I'd be tempted to wave a cheery "morning sweetcheeks" next time.

I would prefer "morning pig ignorant twatty cunt chops"... but I'm terrible with confrontation so it'd probably be a "morning Keith" you cunt under my breath once safely in my car.

thepeopleversuswork · 29/12/2019 21:19

As one who has suffered major neighbour issues I can strongly advise you not to react in any way.

These types want control and feed off low level drama of this sort.
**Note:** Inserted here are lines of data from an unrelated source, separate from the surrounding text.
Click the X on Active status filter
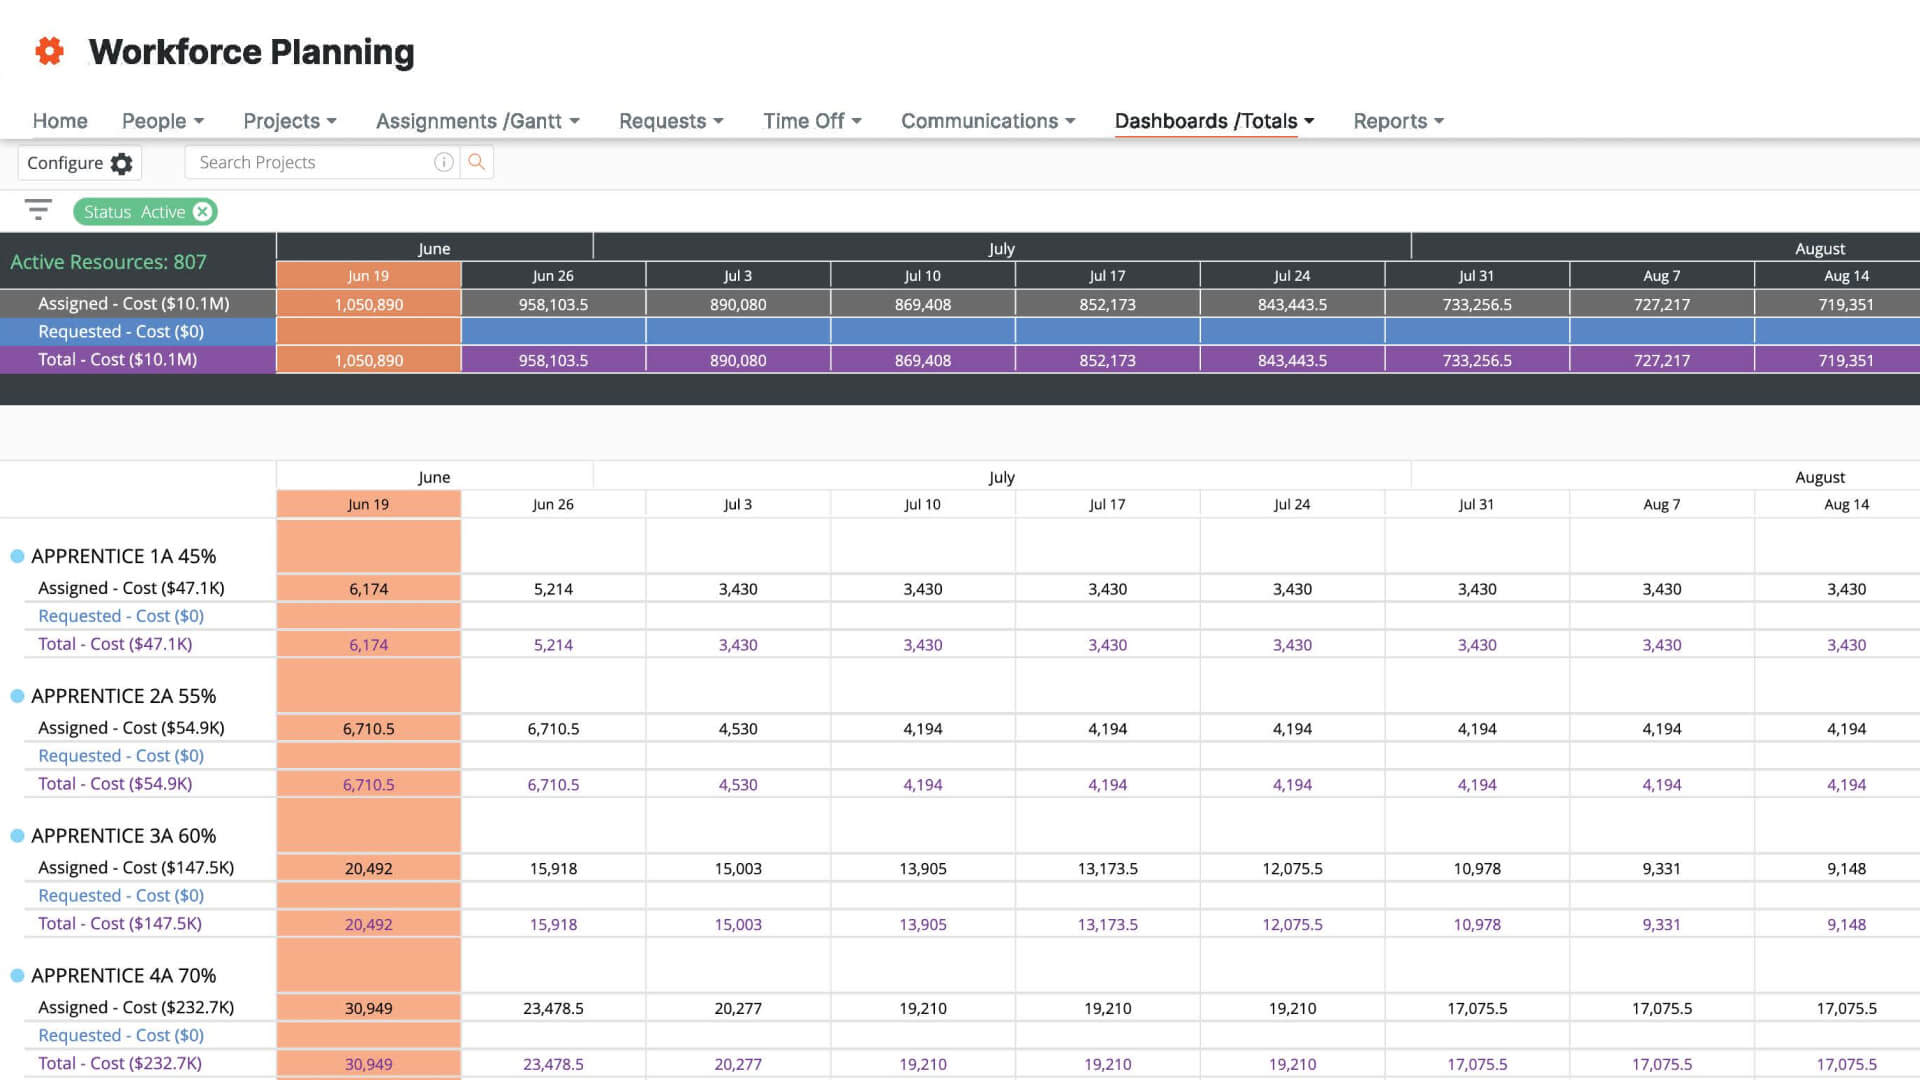Viewport: 1920px width, 1080px height. 202,211
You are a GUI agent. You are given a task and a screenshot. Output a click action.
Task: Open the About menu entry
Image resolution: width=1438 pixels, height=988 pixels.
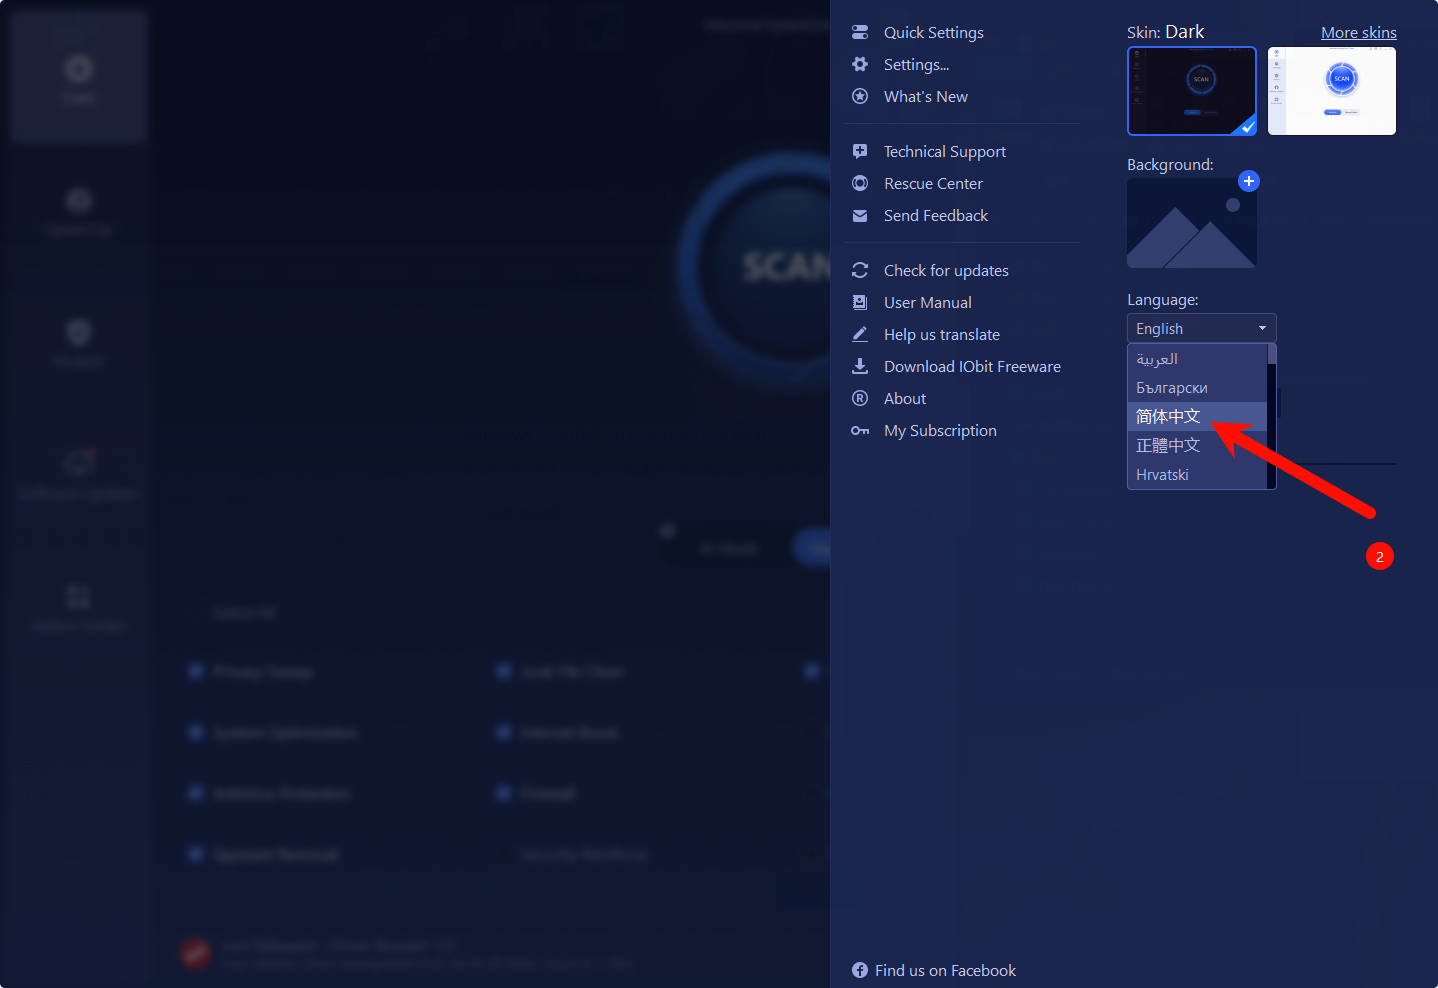[x=904, y=399]
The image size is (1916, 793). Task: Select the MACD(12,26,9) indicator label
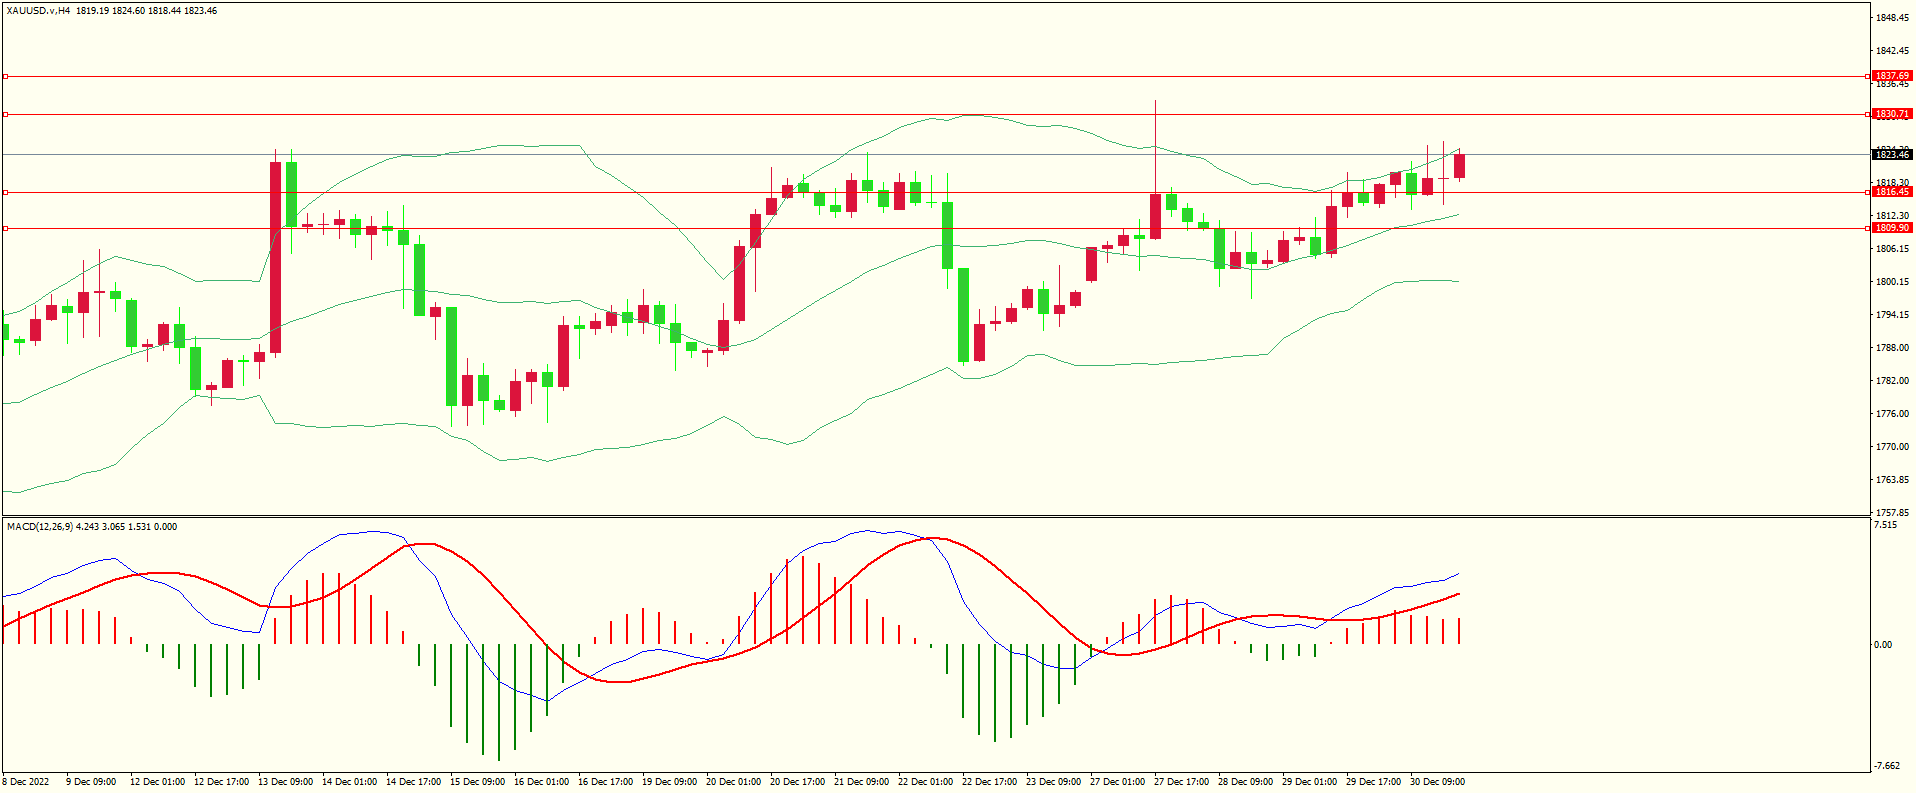(x=40, y=527)
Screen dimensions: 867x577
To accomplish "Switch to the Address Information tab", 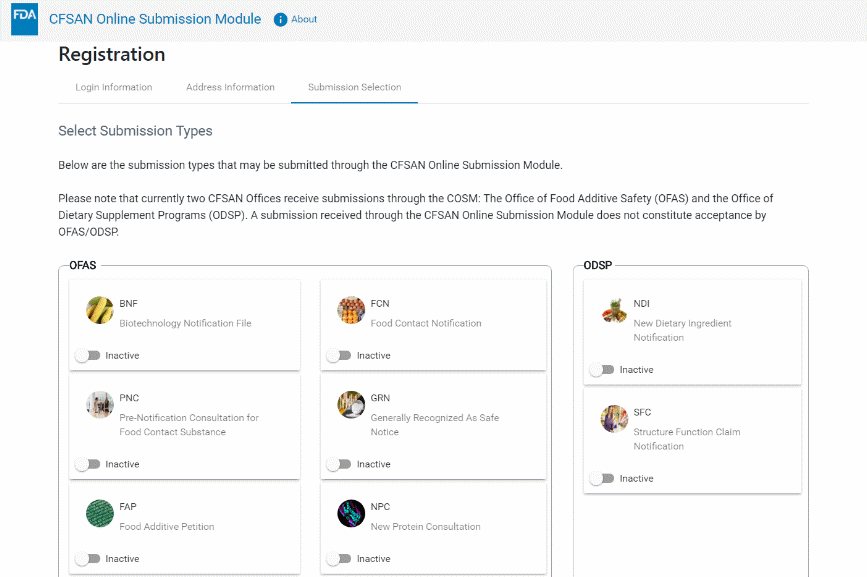I will [230, 87].
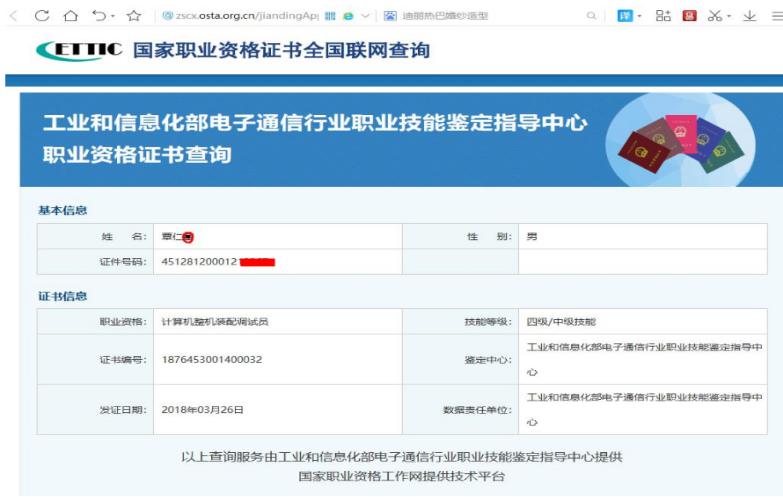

Cut off their oxygen and they will eventually just direct their attention elsewhere.

hallohallohallo · 29/12/2019 21:46

DH has suggested that we cover the bit of fence at the back that he regularly peers over with some bamboo

I did this and then he started getting a ladder out to climb up and sit on top of in order to look into my back garden and into the back of my house. Then he started paying other people to do it and the situation escalated. I ignored all the batshite craziness and it just got worse. They do not like to be ignored.

As pp have said you can't win with this type of people OP. I think ignoring your neighbour is the right thing to do, BUT as pp have said it WILL wind him up and he will likely do something very silly in order to get your attention because remember you 'deserve' to be punished for ignoring 'the most important man on the road'. Clearly your DH can't 'keep you in line' so the neighbour will have to do it for him. Cue more batshite craziness. You might be working full time and have an active social life (so no time for this nonsense) but if your neighbour is retired like mine is they have all the time in the world to sit around thinking up all this utterly bizzare controlling crap to make your life hell until you toe their line.

Good Luck!!

PragmaticWench · 29/12/2019 21:49

You're absolutely right to ignore him OP.

However, should he confront you, I'd be tempted to say 'Very sorry, I really can't speak with you, my husband would rather I only bring him to boiling point...'

Zogtastic · 29/12/2019 21:59

Look up “medium chill”...the strategy takes some practice but would work perfectly.